Monday, April 6, 2009 | 2 a.m.
If You Go
- What: “Freaks”
- When: 9 and 11 p.m. Wednesday through Saturday
- Where: “Freaks” Showroom at O’Sheas, second floor
- Admission: $29.95 general admission; 733-3333, www.osheaslasvegas.com
- Running time: 70 minutes
- Audience advisory: Must be 18 years or older. Partial nudity, adult language, gross-out stunts and simulated clown-on-clown sex. Possibly the coolest T-shirts in town.
- 'Freaks' tests physical limits of performers, squeamishness of audience (3-19-2009)
- 'Freaks' comes to O'Sheas (3-11-2009)
“Freaks” is the little show that could.
Could make you watch most of it with your hands over your eyes.
Could force you to scream Uggggggh! Blecccccch! And, most often, NooooOOO!
Could make you throw up in your mouth a little.
The precisely titled, bite-sized sideshow revue, which just opened in the second-floor showroom at O’Sheas, is bringing a bit of Coney Island, Tijuana, and even Bangkok to the Las Vegas Strip.
The lurid brainchild of hypnotist Anthony Cools and a committed cadre of extremist carnies, it comes along just in time to give Vegas night life a shot in the arm.
More exactly, a steel skewer in the arm.
“Freaks” intends to shock and ewwwww, and it gets right to the point: This is a show that begins with an ornately bearded, extremely skinny shirtless man impaling himself on a spearhead.

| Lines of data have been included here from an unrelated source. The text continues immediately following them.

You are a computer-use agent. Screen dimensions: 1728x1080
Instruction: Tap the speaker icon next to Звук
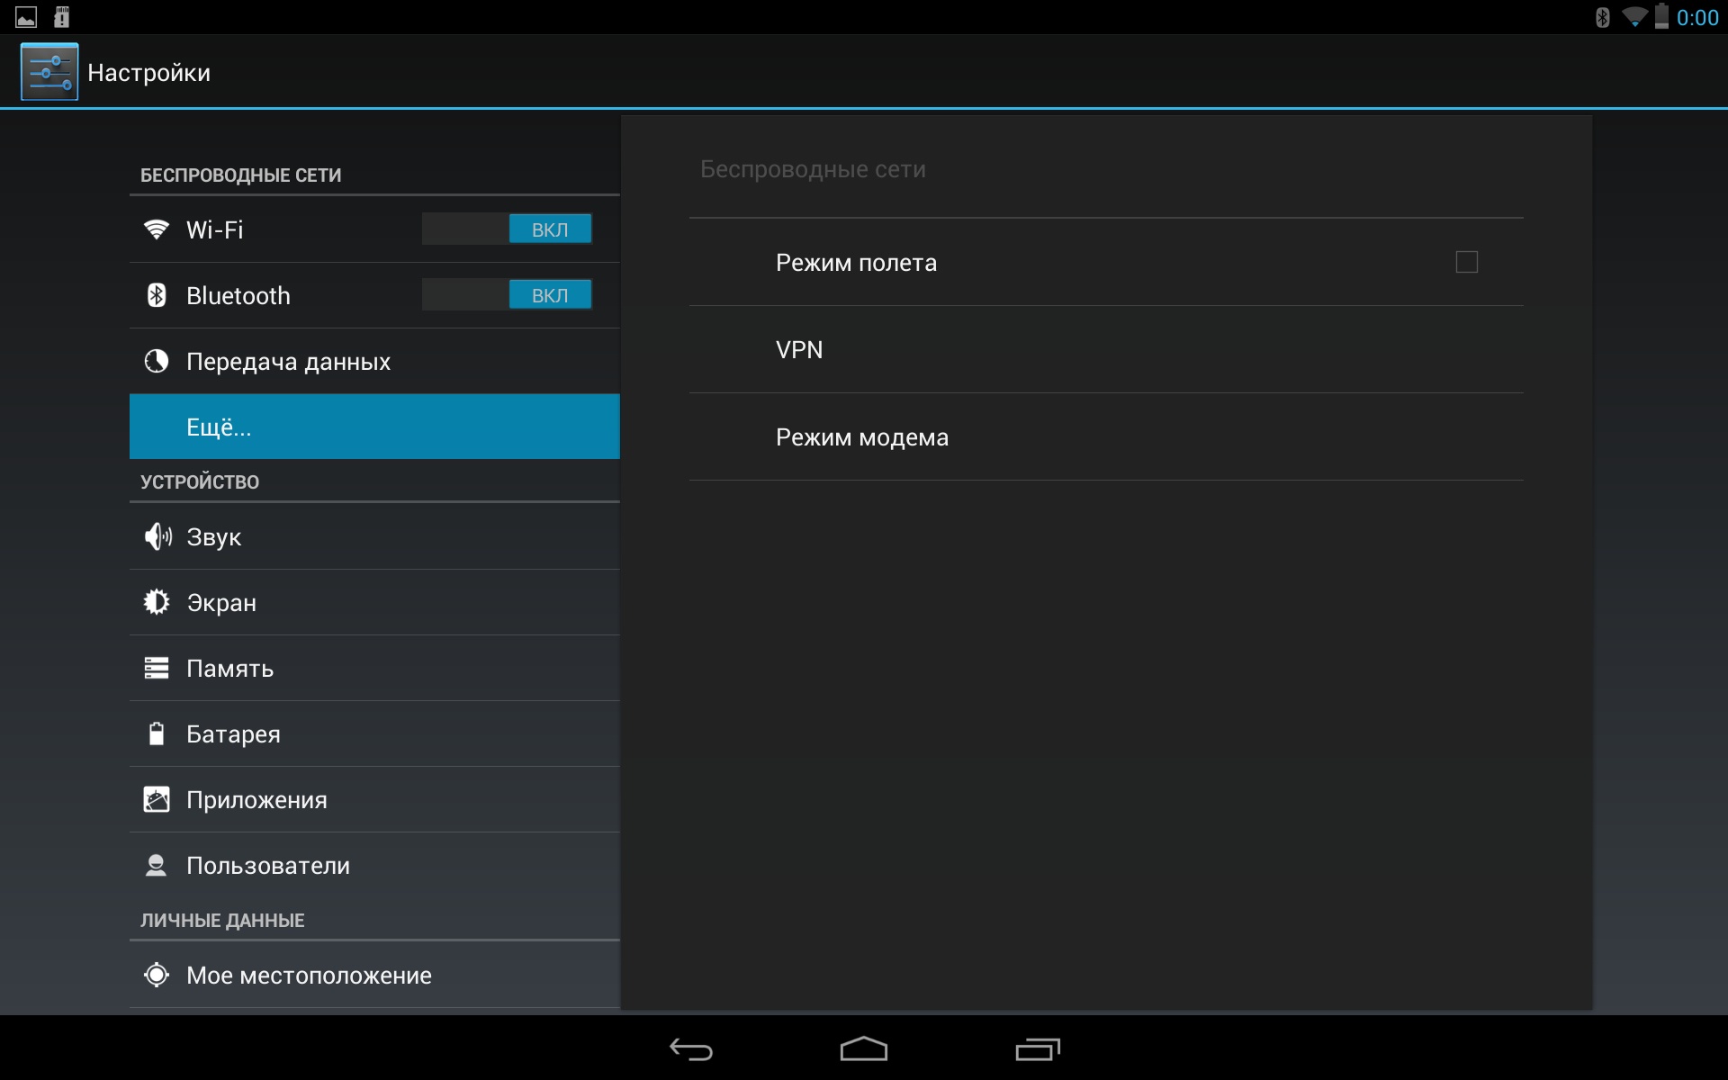[158, 536]
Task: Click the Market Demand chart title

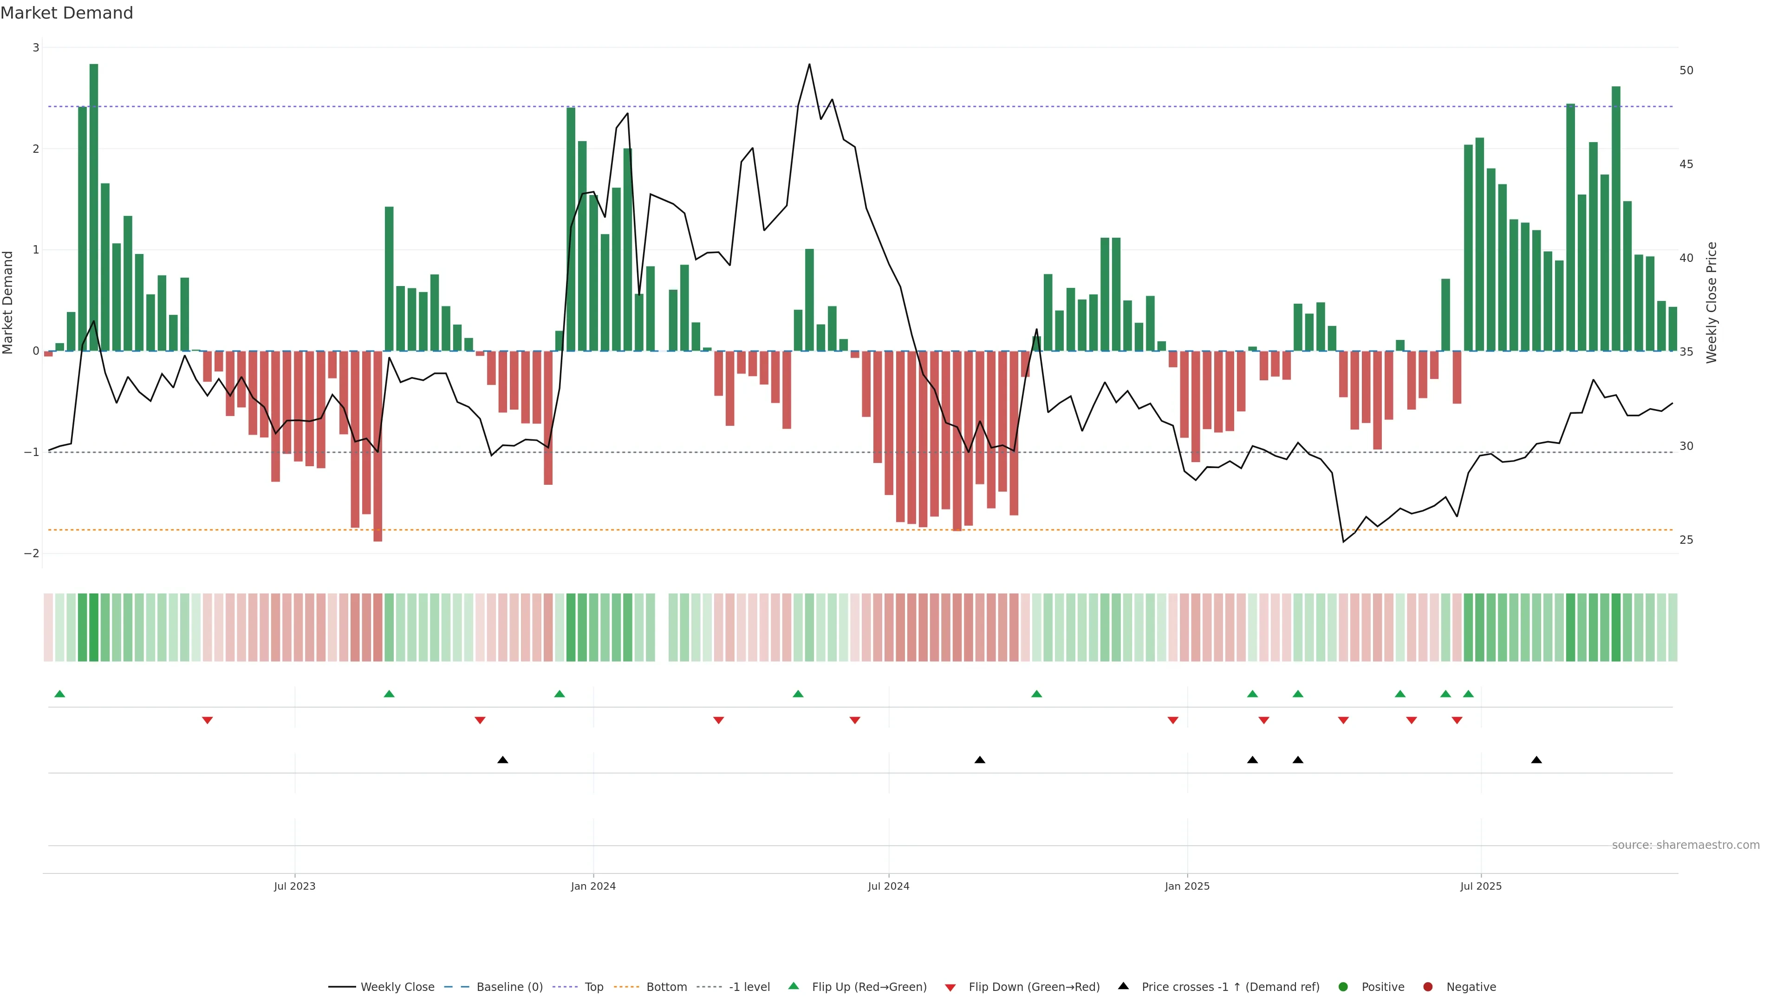Action: tap(66, 13)
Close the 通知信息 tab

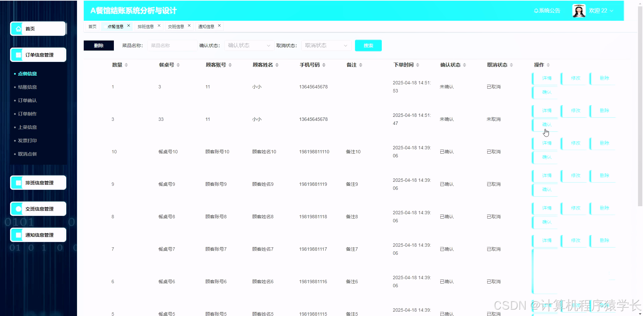[219, 25]
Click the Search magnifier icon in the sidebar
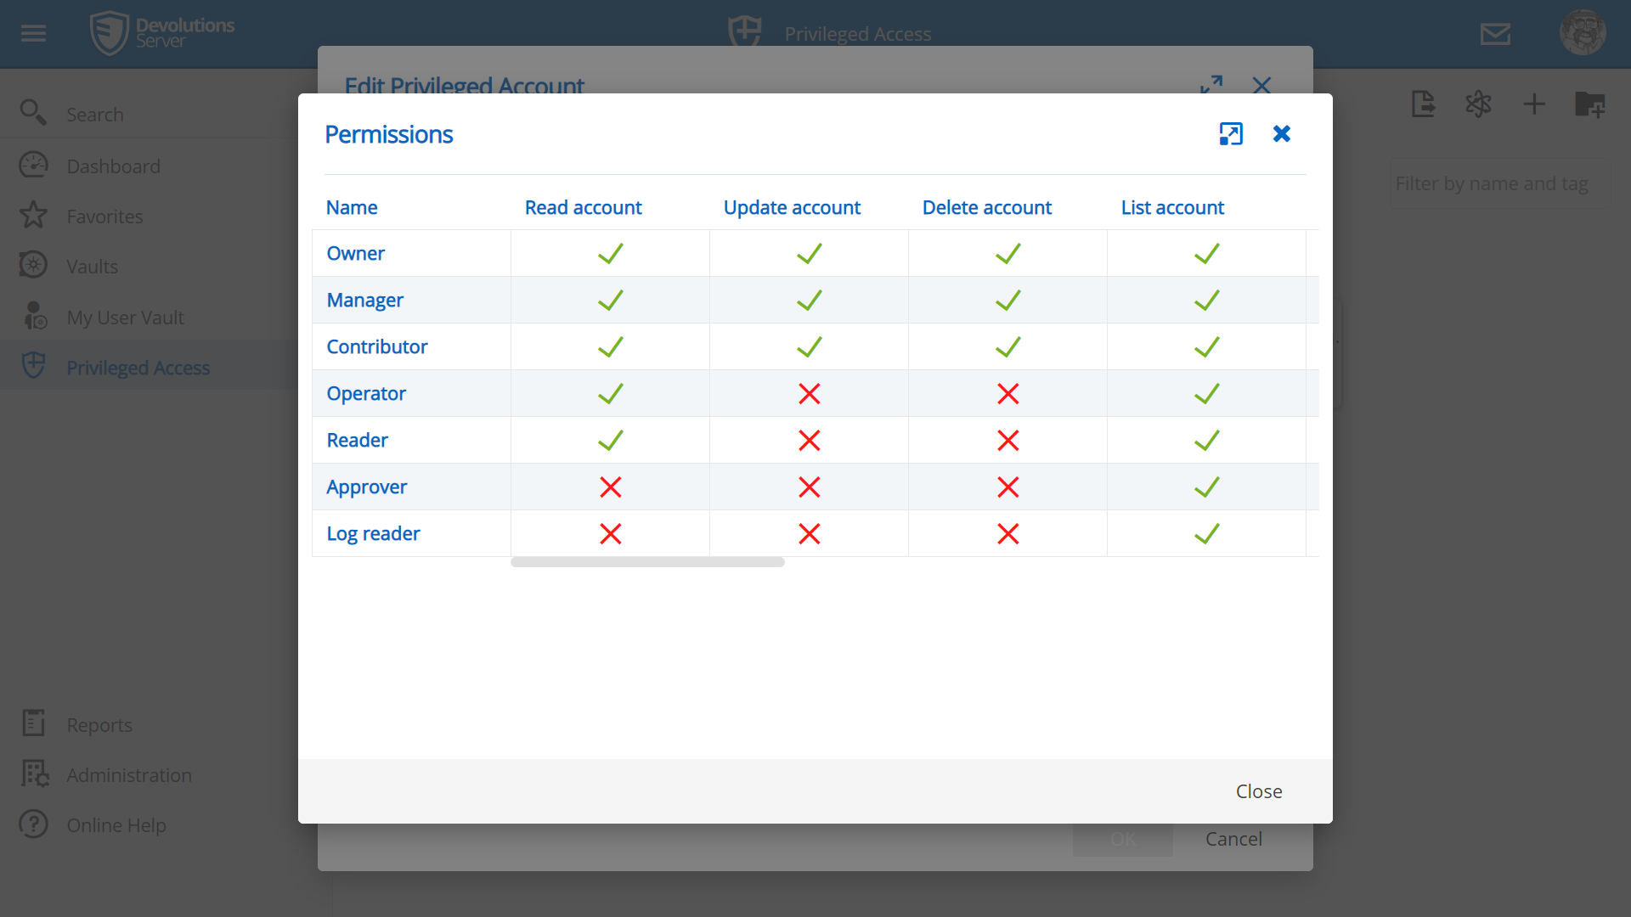This screenshot has width=1631, height=917. click(33, 113)
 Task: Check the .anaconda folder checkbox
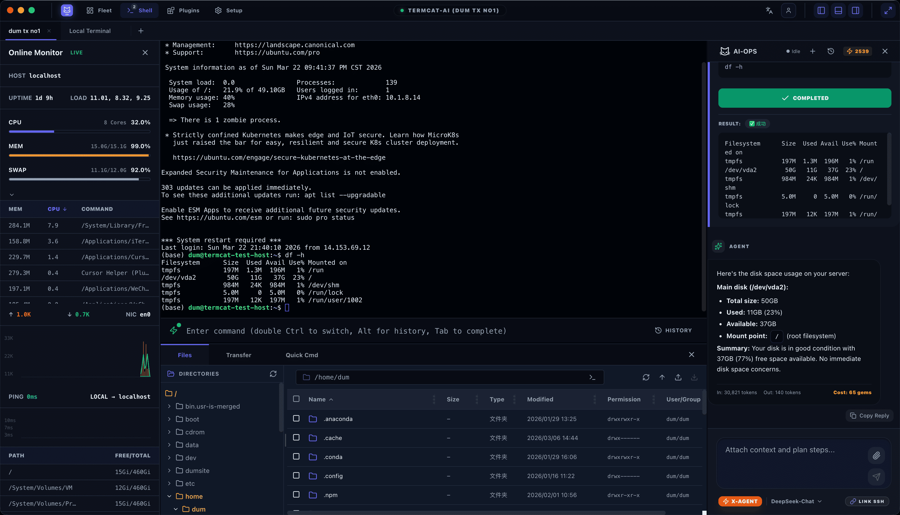click(x=296, y=418)
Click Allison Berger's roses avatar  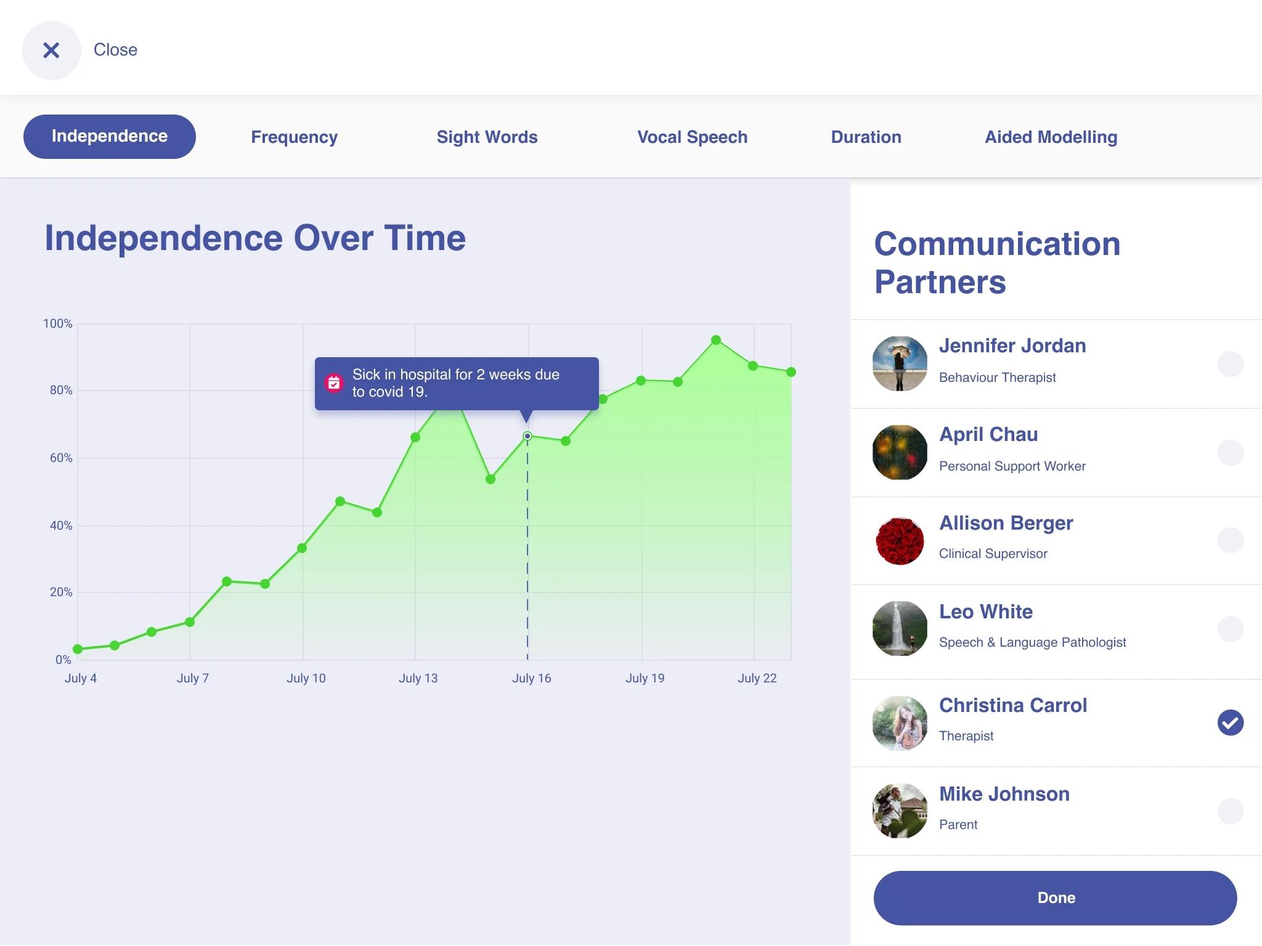900,541
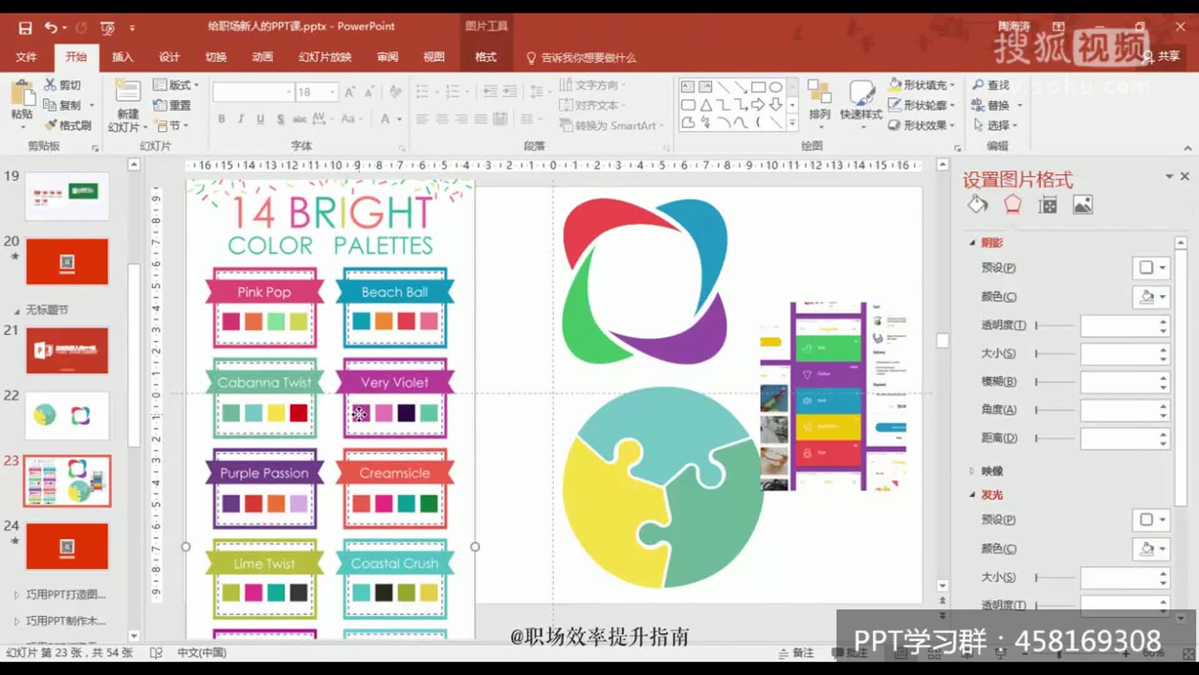The height and width of the screenshot is (675, 1199).
Task: Toggle Underline formatting button
Action: pos(260,119)
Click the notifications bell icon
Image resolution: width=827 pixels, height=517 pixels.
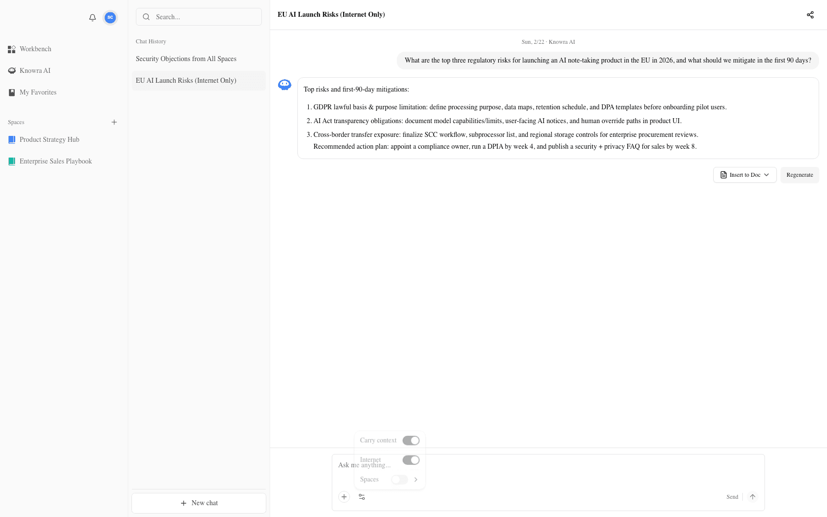[x=92, y=17]
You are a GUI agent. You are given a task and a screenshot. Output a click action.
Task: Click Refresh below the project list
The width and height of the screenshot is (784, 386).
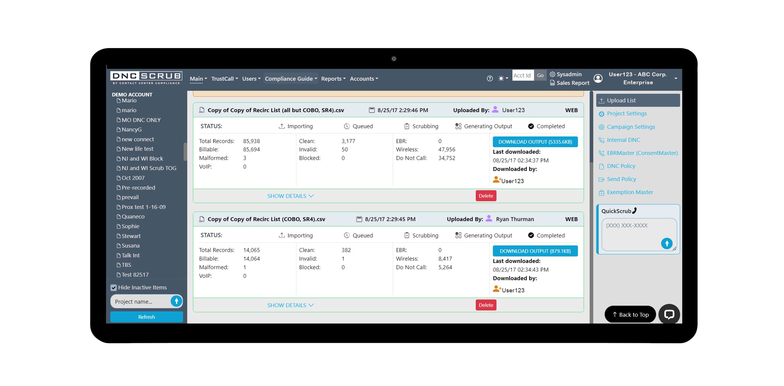(146, 317)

Perverse, revolting, raunchy, offensive and deserving of many other derogatory adjectives, “Freaks” is what might happen if John Waters and Quentin Tarantino went halfsies on a Vegas showroom. It fits snugly amid O’Sheas cheerily rinky-dink, honky-tonk mix of boardwalk sleaze and frathouse boisterousness, which compacts a jukebox, beer pong, karaoke, psychic consultants, a Burger King and a glass-walled tattoo parlor into its small acreage.
Before entering the 175-seat showroom, you’re greeted by a pair of sexy “nurses” in tight black uniforms and asked to agree to a densely worded medical waiver — echoes of the shock-gimmick movie directors of the 1950s and ’60s. They even thoughtfully supply “Freaks”-branded vomit bags at the souvenir stand.
A live white rabbit introduces this show, and without giving away the bit’s simple ingenuity, it trounces Criss Angel’s whole overblown bunny-themed act in under a minute.
“First of all, this is not a magic show,” announces Sleazo, the green-haired scary clown emcee “It’s all real, it’s all dangerous.”
And it looks like it really hurts, too.
“This next act is only funny till someone loses an eye — then it’s hysterical,” says Sleazo, introducing that same super-skinny guy, who proceeds to lift weights from chains attached to his eye sockets.
I glanced behind me several times during the show, and saw that more people than not were peeking between their fingers.
Several of the brief blackout bits in “Freaks” allude to other Vegas shows. Terry Fator’s G-rated ventriloquist shtick is rudely tweaked by a ginormous drag queen manipulating a hideously grotesque dummy.
In what could be seen as a wink to one of Penn & Teller’s macabre vignettes, a woman sips wine while waiting for her date to arrive — then chomps into the glass and noisily savors it.
Another unforgettable and almost-unwatchable bit features an act of geek love, an S&M twist on a Cirque-style erotic duet.
Again, hands-over-the-eyes time.
Then there’s the much-hyped dart-shooting act. Let’s say it gives a new meaning to “girl power” and leave it at that.
Obviously “Freaks” is not for everyone, and it should attract a self-selecting audience, specifically those with a dark sense of humor and an appetite for absurdity. Aside from the few people who walked out, the small crowd at Wednesday night’s opening appeared to be hilariously horrified at all the just-right wrongness they had survived.